İkinci Dünya Savaşı sonrası düzenin (BM, IMF, DB, DTÖ, UNESCO) sarsıldığını; 2020’de yayımladığı “Sistemik Deprem ve Dünya Düzeni” çalışmasını anımsatarak Türkiye’nin bu “deprem”e ehliyetli kadrolarla hazırlanması gerektiğini vurguladı: “Beni gelecek seçim değil, Türkiye’yi bu travmada ayağa kaldıracak ehliyet ilgilendirir.”

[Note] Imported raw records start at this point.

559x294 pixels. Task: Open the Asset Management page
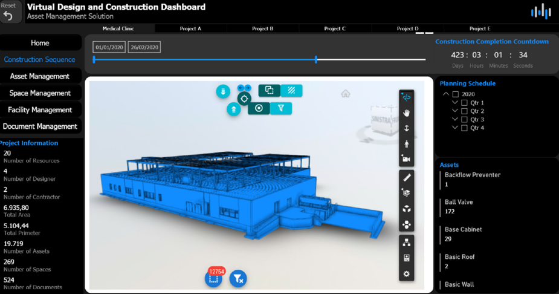(40, 76)
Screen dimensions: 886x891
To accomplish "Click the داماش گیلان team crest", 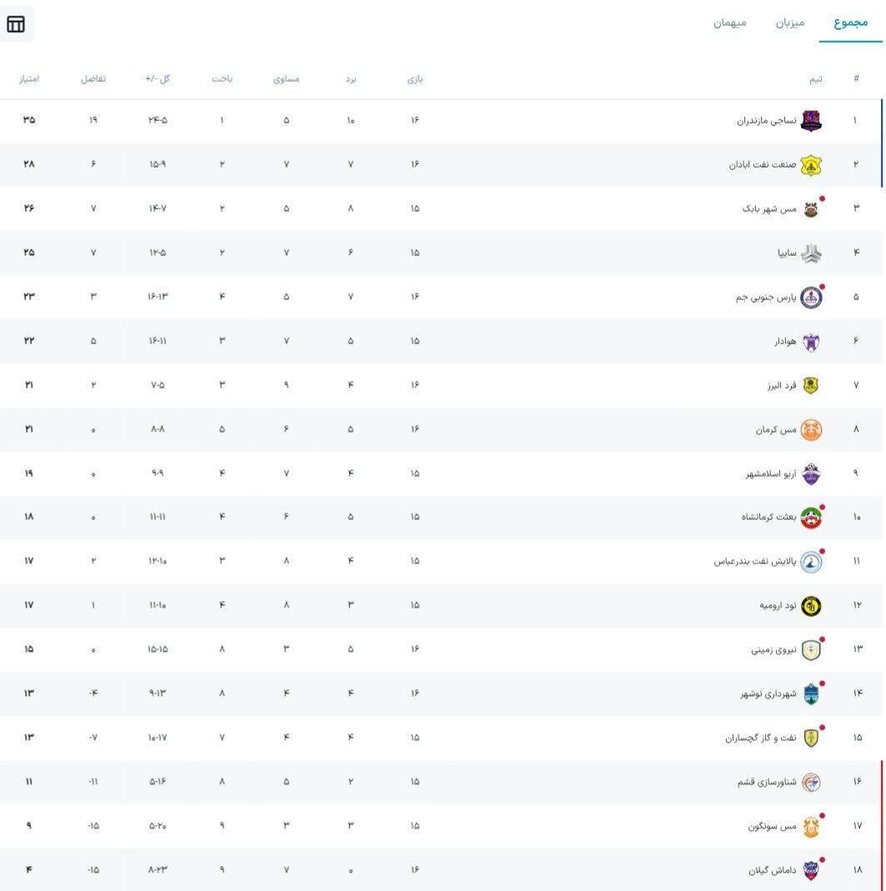I will point(811,870).
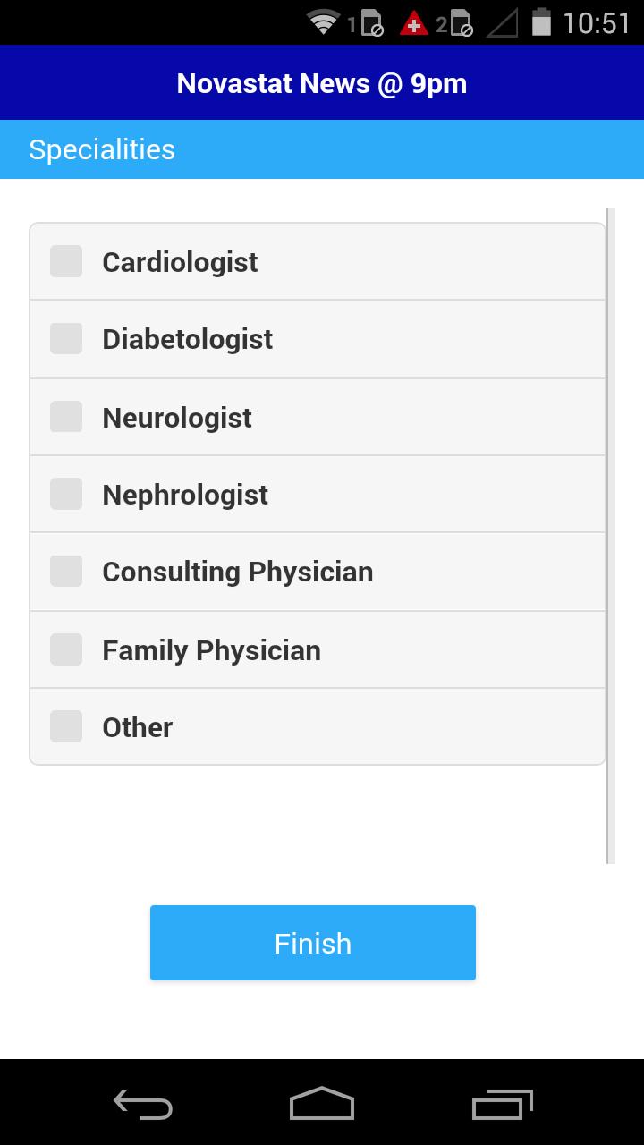Mark the Consulting Physician checkbox
This screenshot has width=644, height=1145.
(66, 572)
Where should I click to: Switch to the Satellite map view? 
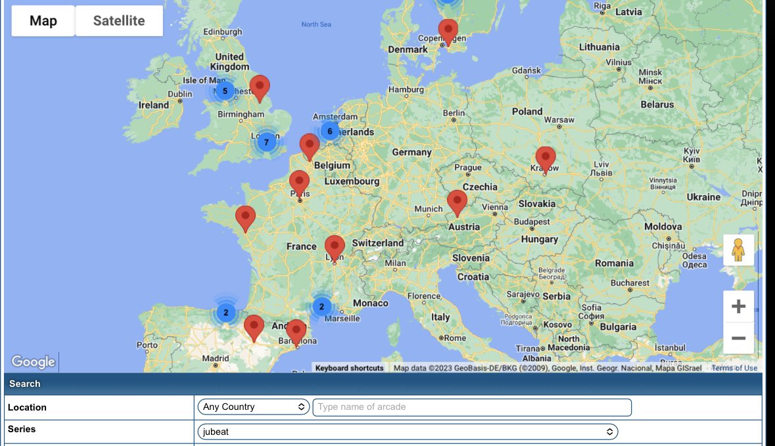click(119, 21)
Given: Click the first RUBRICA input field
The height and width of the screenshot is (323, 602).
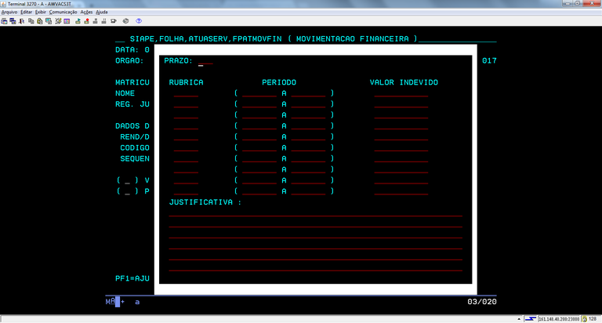Looking at the screenshot, I should (187, 93).
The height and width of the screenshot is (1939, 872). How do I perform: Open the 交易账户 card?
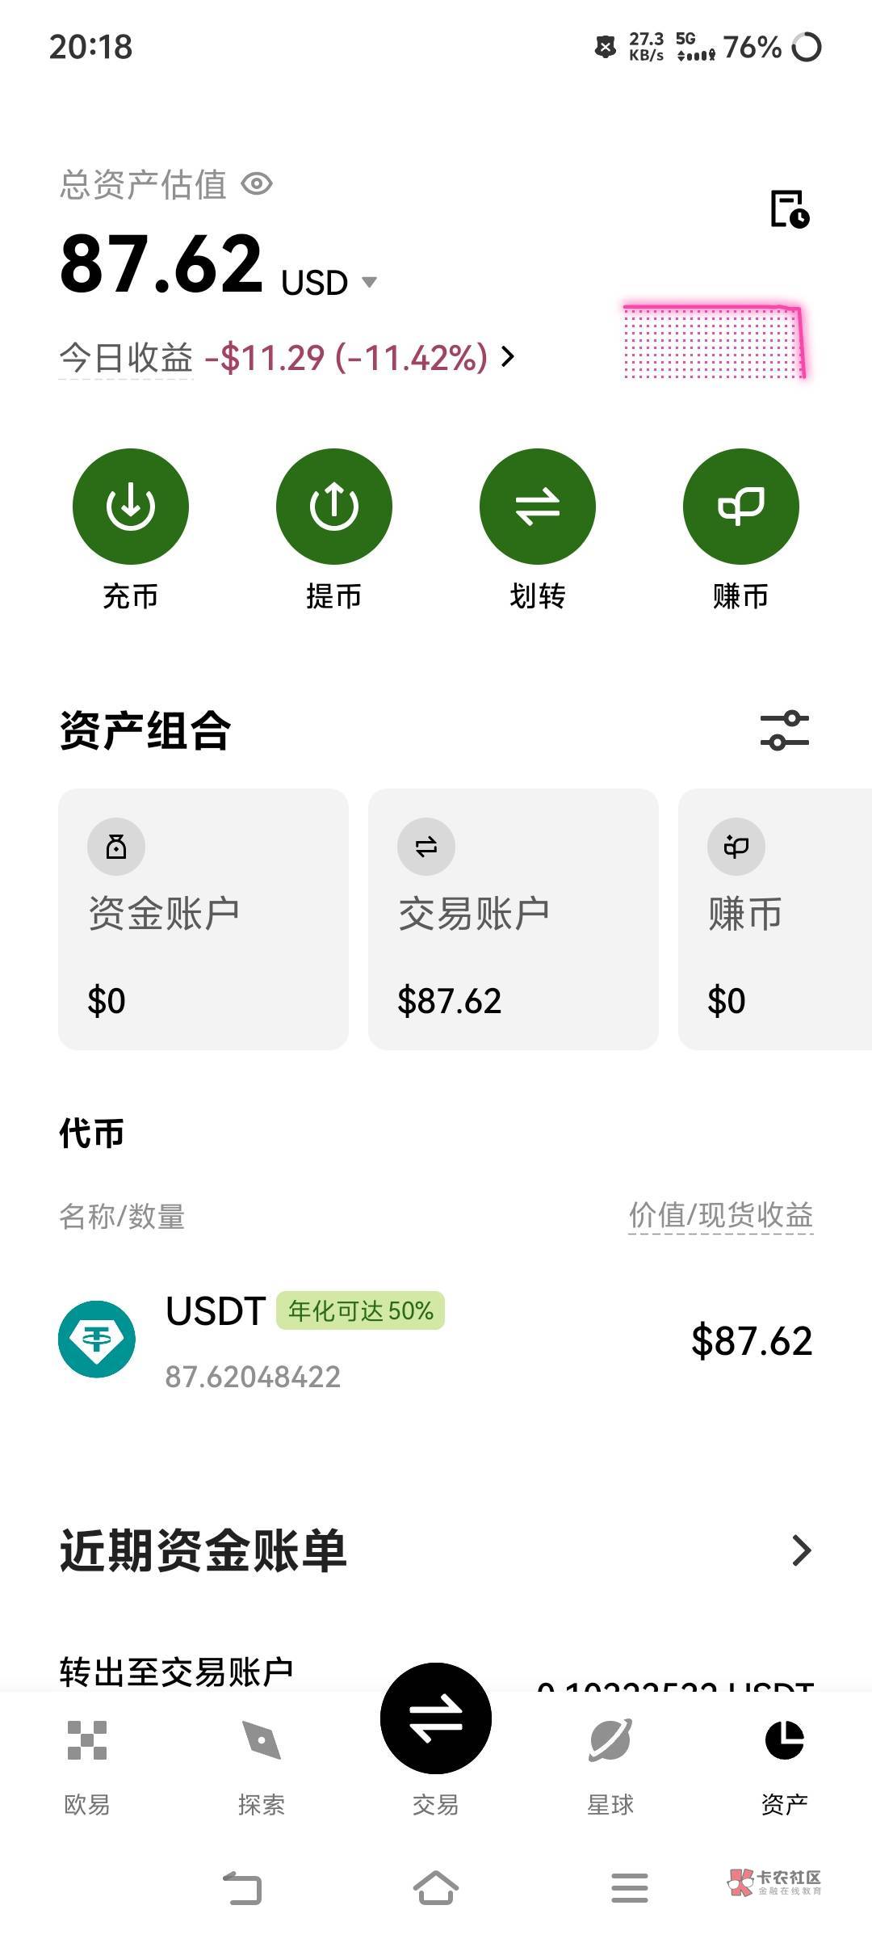click(514, 919)
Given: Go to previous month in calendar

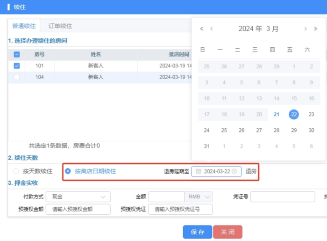Looking at the screenshot, I should (x=212, y=29).
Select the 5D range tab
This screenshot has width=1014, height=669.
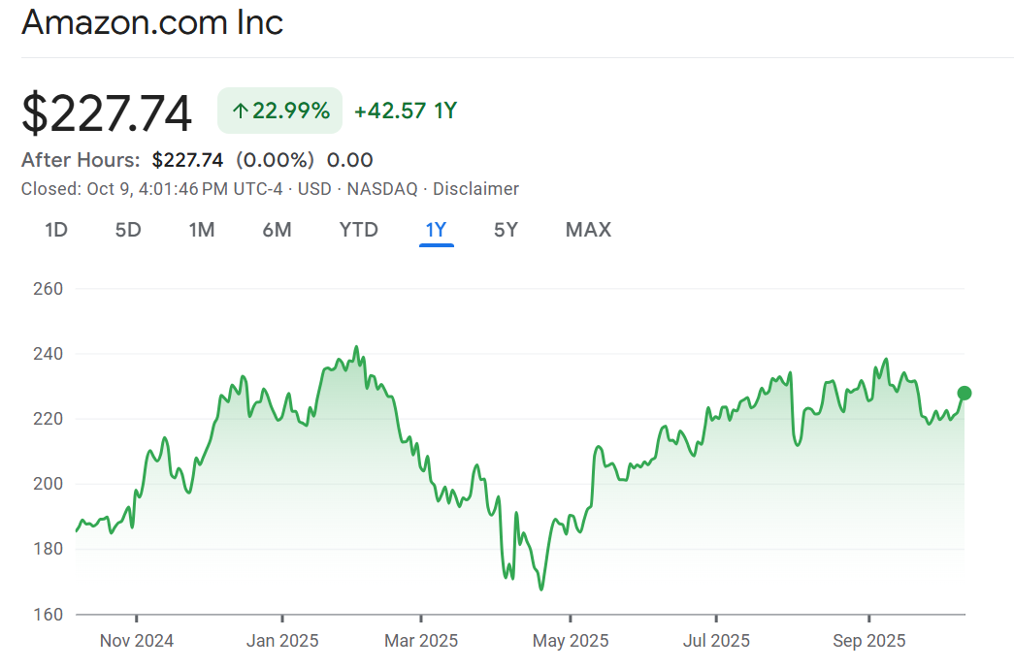click(128, 230)
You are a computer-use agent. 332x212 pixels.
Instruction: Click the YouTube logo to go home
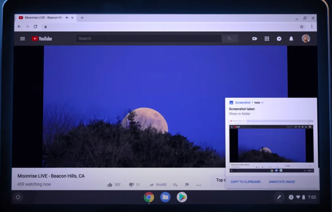(41, 39)
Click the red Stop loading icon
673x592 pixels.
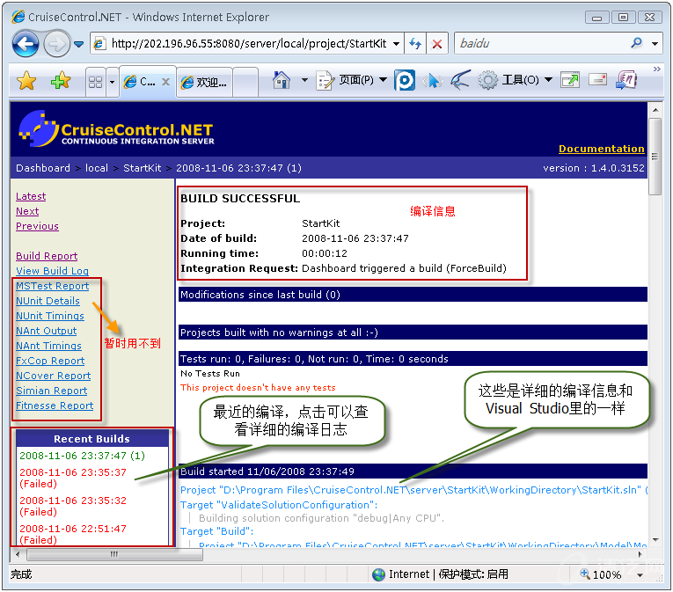coord(437,43)
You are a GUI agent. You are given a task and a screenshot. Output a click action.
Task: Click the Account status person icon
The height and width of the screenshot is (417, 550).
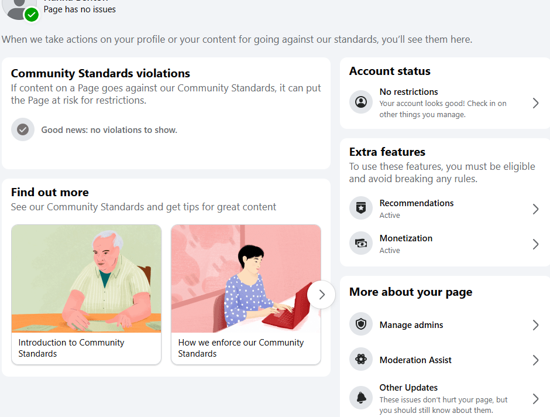pos(361,102)
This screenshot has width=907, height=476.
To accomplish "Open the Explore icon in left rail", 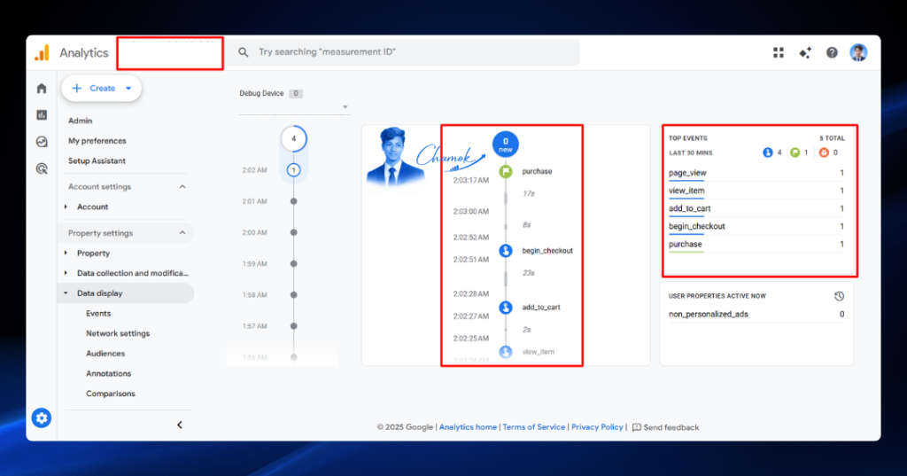I will pyautogui.click(x=42, y=142).
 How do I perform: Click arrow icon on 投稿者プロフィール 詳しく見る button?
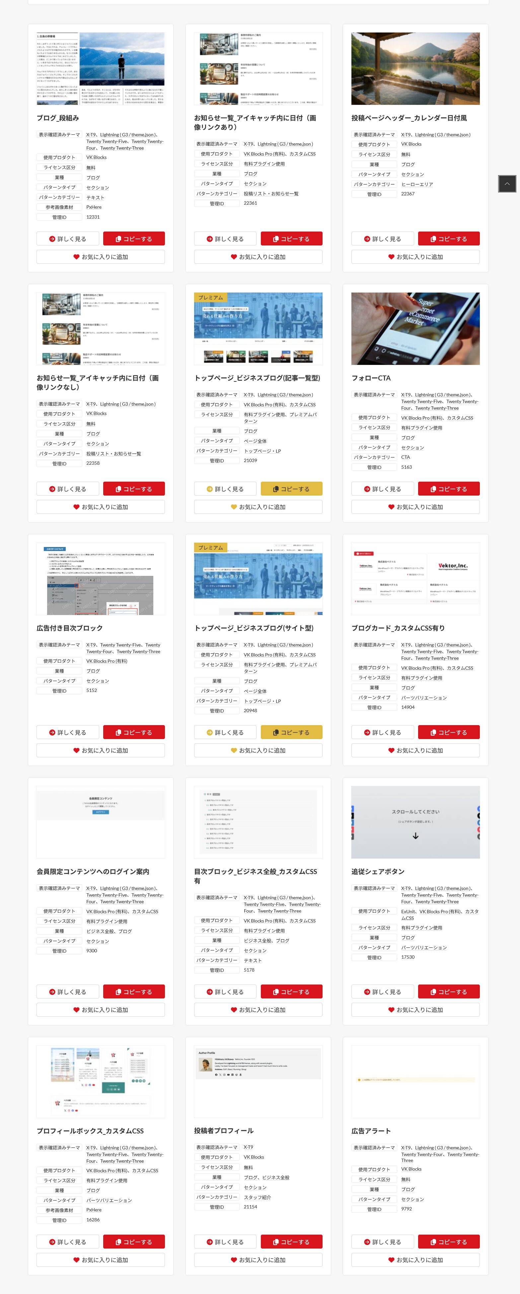210,1242
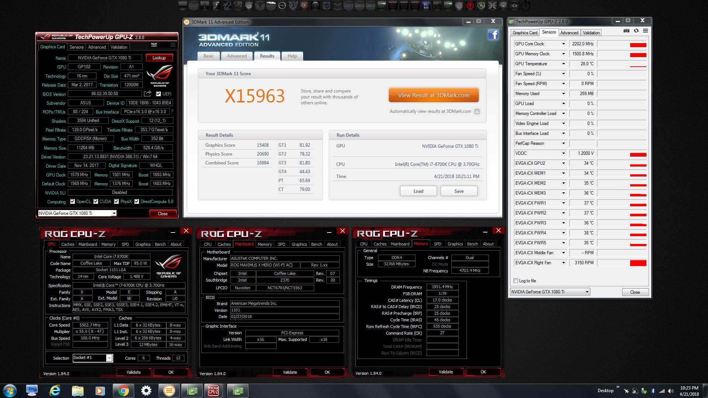Click the refresh icon in GPU-Z Sensors window

pos(636,31)
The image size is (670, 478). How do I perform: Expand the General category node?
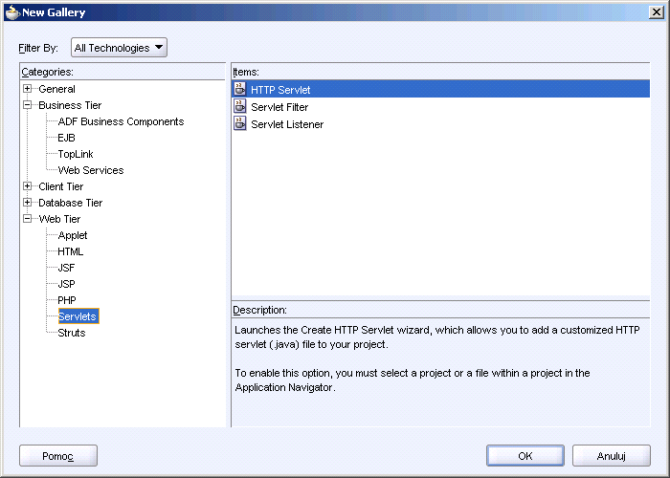(x=28, y=89)
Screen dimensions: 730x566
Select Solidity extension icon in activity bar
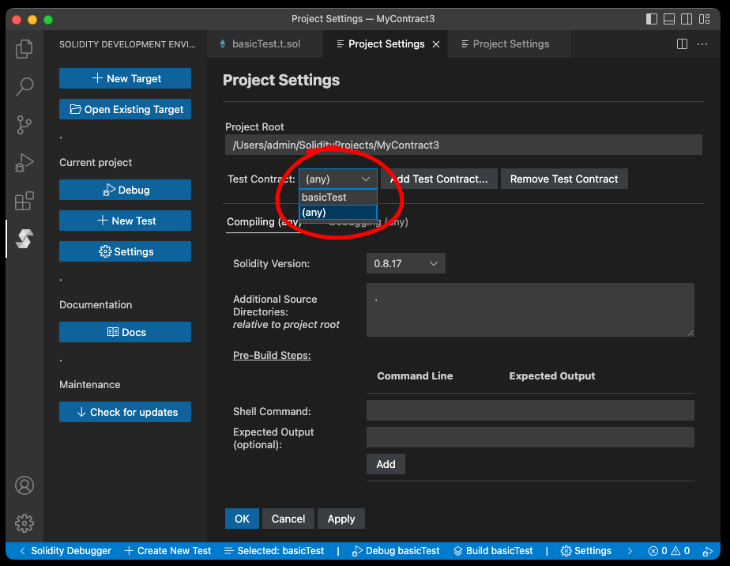[24, 239]
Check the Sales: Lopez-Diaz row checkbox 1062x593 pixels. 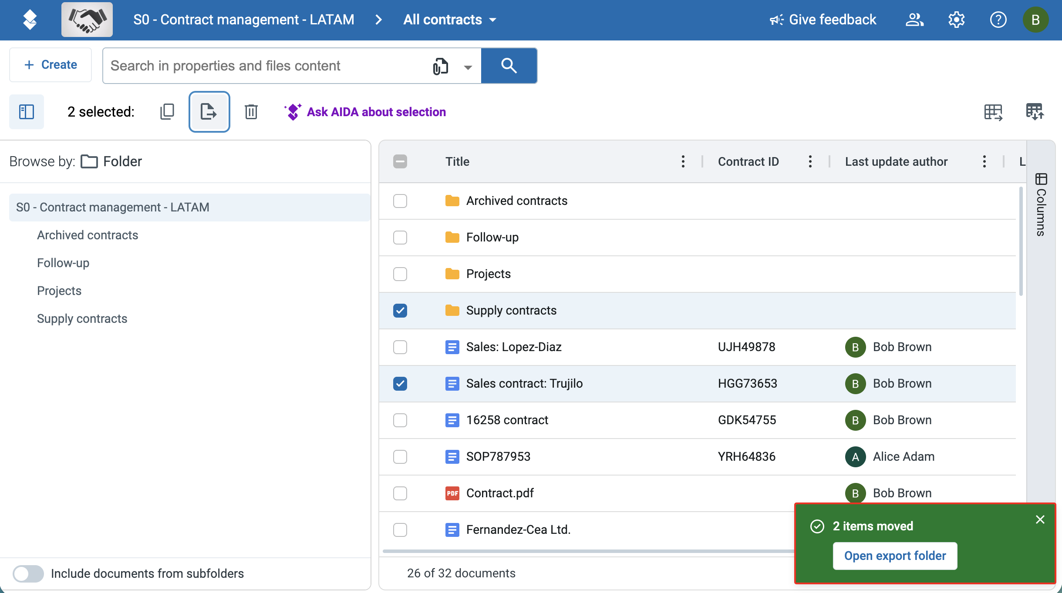pos(400,347)
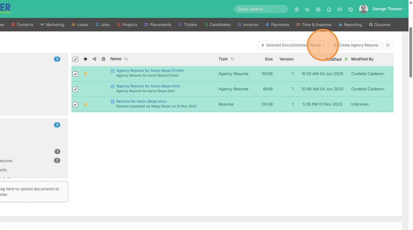
Task: Click the help question mark icon
Action: point(297,10)
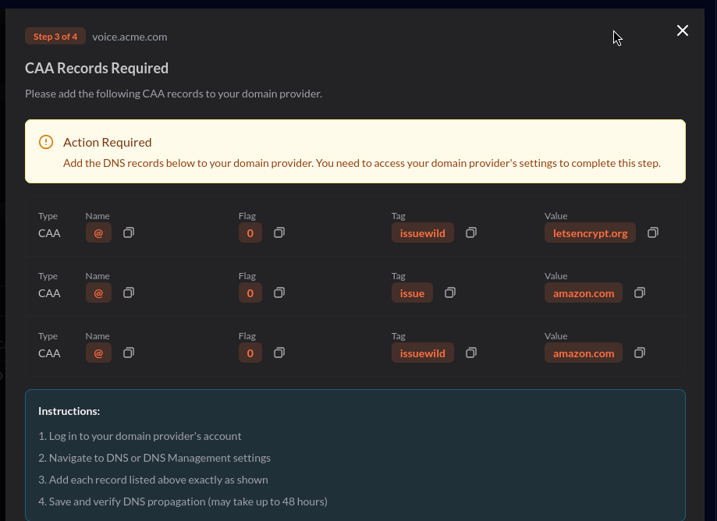Copy the name of the second CAA record
This screenshot has height=521, width=717.
[x=129, y=292]
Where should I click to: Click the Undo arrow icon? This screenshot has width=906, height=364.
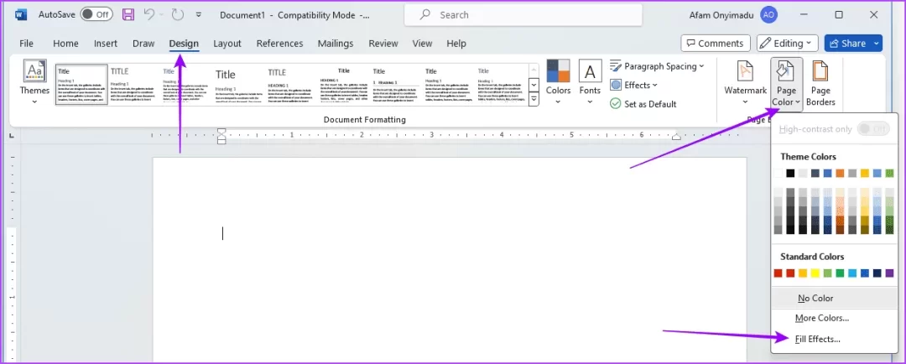pyautogui.click(x=150, y=14)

Londra temaslarında eski dışişleri bakanlarına Trump’ın tutumunu eleştirdiğini söyleyen Davutoğlu, İsrail’le normalleşme çerçevesindeki imzalara rağmen ateşkesin işlemediğini, Filistinlilerin ölmeye devam ettiğini vurguladı. Orta Doğu’ya “bataklık” diyerek uzak durma yaklaşımını coğrafya bilgisi eksikliği saydı; Türkiye’nin Balkanlar-Kafkasya-Ortadoğu ile organik bağlarına dikkat çekti.
“Reform eşiği geçildi; radikal değişiklik lazım” diyen Davutoğlu, beş başlıkta devrim önerisini detaylandırdı:
1) ZİHNİYET DEVRİMİ: KİMLİK VE TARİH BİLİNCİ
Kapsayıcı kimlik vurgusu: “Sünni-Alevi, Türk-Kürt ayrışmasını aşmadan demokrasi kurulamaz. Herkes bu ülkenin eşit vatandaşıdır.”
Kılıçdaroğlu tartışması hatırlatması: “Bir Kürt ya da Alevi’nin cumhurbaşkanı olup olmayacağını tartışmak, Cumhuriyetin felsefesini anlamamaktır.”
Anadil saygısı: “Toros’taki Türkçem ne kadar mukaddesse, Dicle kıyısındaki Kürtçe de o kadar azizdir.”
Tarih sürekliliği: Selçuklu-Osmanlı-Cumhuriyet çizgisinde kopuş değil devamlılık; dışlayıcı karşıtlıkları sonlandırma çağrısı.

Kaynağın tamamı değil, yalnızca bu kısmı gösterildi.